• Work to be completed
Reproduce the items from the line containing "The image size is (625, 416)." through the line containing "Action: pos(630,178)", substituting "red" for "pink" and leaving everything else unchanged.

□ □ □ □ □

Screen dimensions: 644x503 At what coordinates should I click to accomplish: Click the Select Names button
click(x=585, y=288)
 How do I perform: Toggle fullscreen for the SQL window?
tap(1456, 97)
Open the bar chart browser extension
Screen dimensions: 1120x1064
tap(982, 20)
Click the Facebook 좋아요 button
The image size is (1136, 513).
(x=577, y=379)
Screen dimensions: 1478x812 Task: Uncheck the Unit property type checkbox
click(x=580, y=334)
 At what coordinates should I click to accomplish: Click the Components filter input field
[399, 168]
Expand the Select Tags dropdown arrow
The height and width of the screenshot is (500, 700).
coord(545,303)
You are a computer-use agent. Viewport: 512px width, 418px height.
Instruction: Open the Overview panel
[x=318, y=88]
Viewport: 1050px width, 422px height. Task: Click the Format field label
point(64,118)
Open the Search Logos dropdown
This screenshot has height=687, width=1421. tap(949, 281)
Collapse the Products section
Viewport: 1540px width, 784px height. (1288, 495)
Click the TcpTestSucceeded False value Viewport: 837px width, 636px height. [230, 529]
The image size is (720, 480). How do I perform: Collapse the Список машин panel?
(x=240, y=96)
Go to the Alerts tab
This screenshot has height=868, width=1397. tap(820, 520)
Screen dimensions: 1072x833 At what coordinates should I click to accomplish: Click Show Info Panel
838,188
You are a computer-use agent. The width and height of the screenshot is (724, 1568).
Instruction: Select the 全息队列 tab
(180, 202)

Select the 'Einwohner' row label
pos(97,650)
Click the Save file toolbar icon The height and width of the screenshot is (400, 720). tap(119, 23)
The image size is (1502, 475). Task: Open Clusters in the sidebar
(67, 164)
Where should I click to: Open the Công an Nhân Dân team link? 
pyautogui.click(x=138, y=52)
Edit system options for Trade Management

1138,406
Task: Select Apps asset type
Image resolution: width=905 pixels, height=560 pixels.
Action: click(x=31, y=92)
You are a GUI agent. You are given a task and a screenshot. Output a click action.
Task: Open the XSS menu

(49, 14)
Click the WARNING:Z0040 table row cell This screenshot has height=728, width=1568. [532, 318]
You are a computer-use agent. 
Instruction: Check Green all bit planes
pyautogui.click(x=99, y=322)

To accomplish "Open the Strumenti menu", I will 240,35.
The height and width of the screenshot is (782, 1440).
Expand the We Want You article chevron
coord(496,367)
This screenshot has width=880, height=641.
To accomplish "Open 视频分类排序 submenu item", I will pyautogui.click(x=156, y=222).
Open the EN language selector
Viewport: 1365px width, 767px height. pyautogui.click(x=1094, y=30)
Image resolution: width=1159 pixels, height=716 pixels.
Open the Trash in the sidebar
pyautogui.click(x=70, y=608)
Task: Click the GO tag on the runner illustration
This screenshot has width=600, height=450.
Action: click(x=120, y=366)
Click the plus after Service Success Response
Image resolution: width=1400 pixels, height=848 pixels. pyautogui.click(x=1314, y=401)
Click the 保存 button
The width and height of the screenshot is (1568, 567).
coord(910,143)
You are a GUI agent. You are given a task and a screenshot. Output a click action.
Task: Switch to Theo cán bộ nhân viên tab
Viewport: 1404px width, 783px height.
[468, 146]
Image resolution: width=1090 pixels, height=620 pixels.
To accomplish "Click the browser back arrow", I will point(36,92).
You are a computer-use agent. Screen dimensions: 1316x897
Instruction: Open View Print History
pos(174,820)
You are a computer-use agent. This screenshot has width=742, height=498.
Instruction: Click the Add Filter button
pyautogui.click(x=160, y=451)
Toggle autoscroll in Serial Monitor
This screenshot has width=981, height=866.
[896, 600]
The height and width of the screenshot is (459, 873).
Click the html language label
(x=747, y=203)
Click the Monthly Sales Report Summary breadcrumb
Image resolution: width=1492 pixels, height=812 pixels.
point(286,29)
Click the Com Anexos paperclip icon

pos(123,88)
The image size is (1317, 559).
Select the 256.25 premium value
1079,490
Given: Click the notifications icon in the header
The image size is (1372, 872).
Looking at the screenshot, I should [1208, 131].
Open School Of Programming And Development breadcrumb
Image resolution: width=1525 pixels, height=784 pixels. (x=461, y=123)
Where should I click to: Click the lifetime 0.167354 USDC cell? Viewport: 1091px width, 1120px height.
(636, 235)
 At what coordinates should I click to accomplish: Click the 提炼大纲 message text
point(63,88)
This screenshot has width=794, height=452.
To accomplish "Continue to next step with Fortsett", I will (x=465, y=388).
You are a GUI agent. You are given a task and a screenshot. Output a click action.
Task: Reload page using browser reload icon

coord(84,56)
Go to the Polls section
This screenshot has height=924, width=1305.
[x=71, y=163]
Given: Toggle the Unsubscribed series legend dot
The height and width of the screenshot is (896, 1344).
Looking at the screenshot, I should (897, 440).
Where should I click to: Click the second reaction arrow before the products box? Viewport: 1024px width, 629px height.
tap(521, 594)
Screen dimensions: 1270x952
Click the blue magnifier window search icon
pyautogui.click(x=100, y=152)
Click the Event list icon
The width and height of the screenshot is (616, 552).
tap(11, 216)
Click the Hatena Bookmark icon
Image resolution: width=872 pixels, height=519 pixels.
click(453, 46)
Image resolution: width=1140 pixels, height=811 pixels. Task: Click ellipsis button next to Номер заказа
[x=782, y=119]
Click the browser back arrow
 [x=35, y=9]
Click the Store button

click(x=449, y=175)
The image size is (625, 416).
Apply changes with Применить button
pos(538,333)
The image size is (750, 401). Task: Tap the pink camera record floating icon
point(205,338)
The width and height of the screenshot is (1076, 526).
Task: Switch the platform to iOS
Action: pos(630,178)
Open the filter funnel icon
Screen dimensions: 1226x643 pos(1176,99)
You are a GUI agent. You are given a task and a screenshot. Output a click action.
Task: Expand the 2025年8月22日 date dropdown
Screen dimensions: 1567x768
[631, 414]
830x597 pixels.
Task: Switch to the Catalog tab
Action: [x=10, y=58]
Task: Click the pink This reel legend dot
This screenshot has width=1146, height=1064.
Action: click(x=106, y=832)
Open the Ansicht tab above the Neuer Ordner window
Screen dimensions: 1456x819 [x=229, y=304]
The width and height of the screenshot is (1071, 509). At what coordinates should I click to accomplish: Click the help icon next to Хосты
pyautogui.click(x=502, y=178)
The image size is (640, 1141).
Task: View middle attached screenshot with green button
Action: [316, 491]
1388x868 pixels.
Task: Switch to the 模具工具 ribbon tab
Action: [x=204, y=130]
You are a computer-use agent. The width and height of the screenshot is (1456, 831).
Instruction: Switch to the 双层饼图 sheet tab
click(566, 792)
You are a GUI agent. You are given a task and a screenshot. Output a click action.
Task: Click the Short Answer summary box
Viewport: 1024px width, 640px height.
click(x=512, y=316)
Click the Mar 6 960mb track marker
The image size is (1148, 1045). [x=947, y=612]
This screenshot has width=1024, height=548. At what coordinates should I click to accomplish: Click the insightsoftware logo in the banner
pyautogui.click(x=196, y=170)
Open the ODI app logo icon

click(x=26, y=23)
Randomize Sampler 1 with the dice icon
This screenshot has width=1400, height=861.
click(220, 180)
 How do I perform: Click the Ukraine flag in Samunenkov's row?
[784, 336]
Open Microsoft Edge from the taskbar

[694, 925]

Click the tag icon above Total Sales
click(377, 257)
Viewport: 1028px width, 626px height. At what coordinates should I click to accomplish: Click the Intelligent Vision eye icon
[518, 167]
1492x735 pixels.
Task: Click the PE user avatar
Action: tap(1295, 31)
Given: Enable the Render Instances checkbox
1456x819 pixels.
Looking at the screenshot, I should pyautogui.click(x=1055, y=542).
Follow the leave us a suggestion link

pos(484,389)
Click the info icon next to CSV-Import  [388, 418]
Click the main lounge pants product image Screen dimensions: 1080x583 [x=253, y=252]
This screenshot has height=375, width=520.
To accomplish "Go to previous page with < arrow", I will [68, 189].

□ □ □ □ □

• Answer to this problem
The image size is (625, 416).
Apply changes with Применить button
pos(538,333)
The image size is (750, 401). Task: Tap the red camera record floating icon
point(205,338)
The width and height of the screenshot is (1076, 526).
Task: Switch the platform to iOS
Action: pos(630,178)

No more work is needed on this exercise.